Pixel coordinate grounding records:
_ _ _ _

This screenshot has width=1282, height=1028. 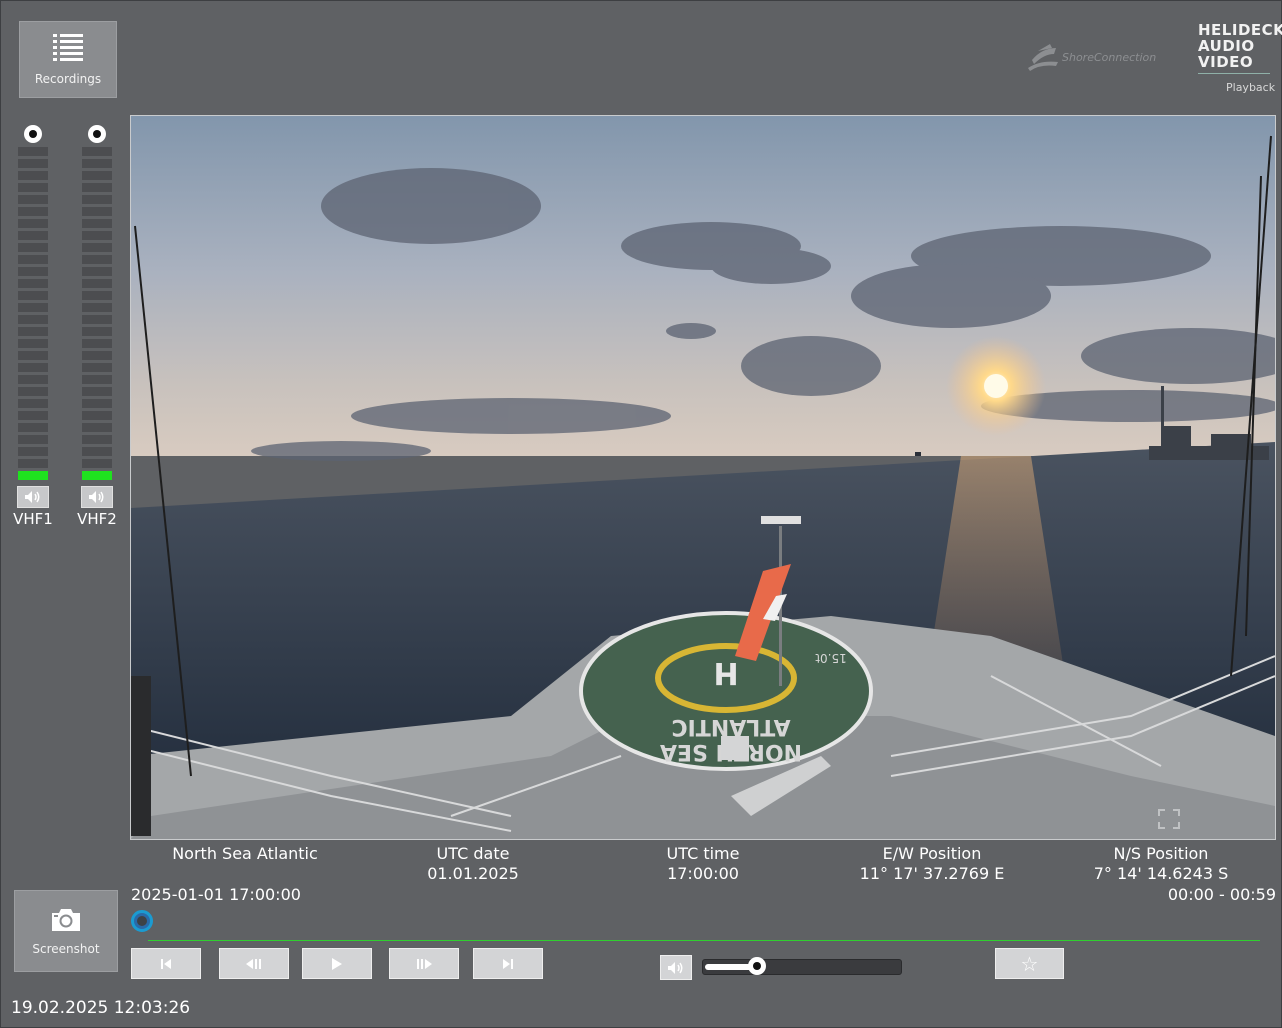 What do you see at coordinates (802, 966) in the screenshot?
I see `volume-slider` at bounding box center [802, 966].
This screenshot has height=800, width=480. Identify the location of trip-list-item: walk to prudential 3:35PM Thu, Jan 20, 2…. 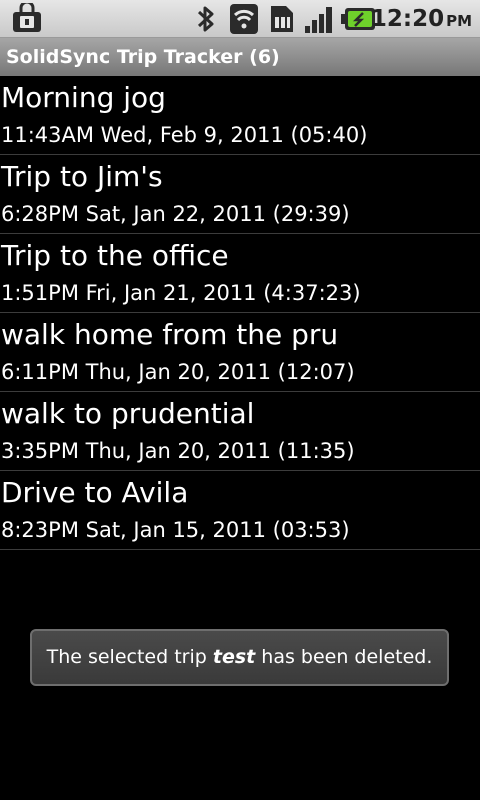
(240, 432).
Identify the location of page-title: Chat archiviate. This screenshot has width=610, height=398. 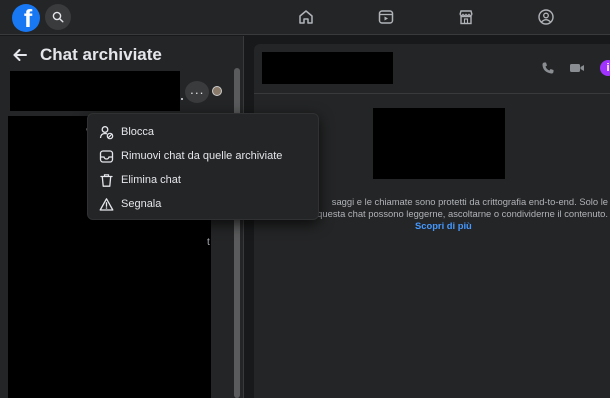
(101, 54).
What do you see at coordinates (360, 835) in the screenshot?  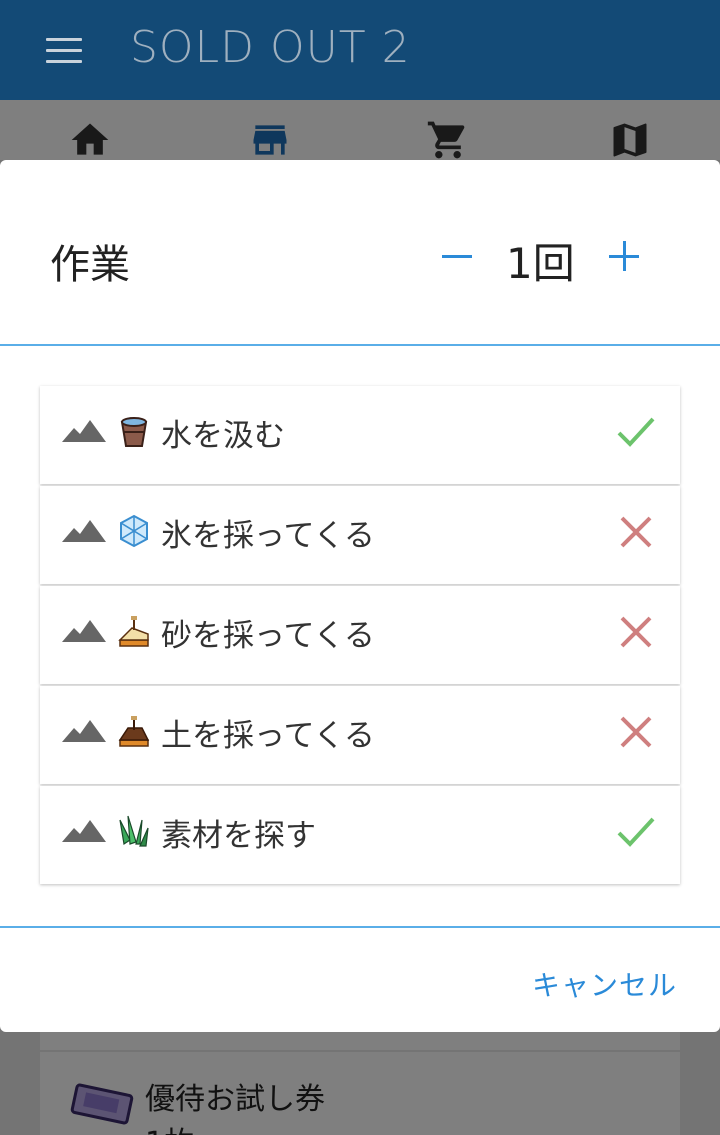 I see `task-item-search-materials: 素材を探す` at bounding box center [360, 835].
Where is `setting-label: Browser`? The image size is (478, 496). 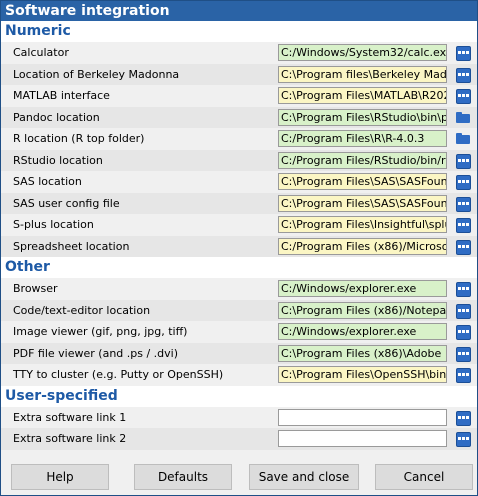
setting-label: Browser is located at coordinates (36, 288).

_ _ _ _

WORK INSTRUCTIONS – Rewrite the records from the line with "is (478, 496)." through the end of the records, swapping "image size" for "screenshot size" and keeping everything else the same. Leave the pictures out of your answer.

RESPONSE AREA –
Where is `setting-label: Browser`? The screenshot size is (478, 496). 
setting-label: Browser is located at coordinates (36, 288).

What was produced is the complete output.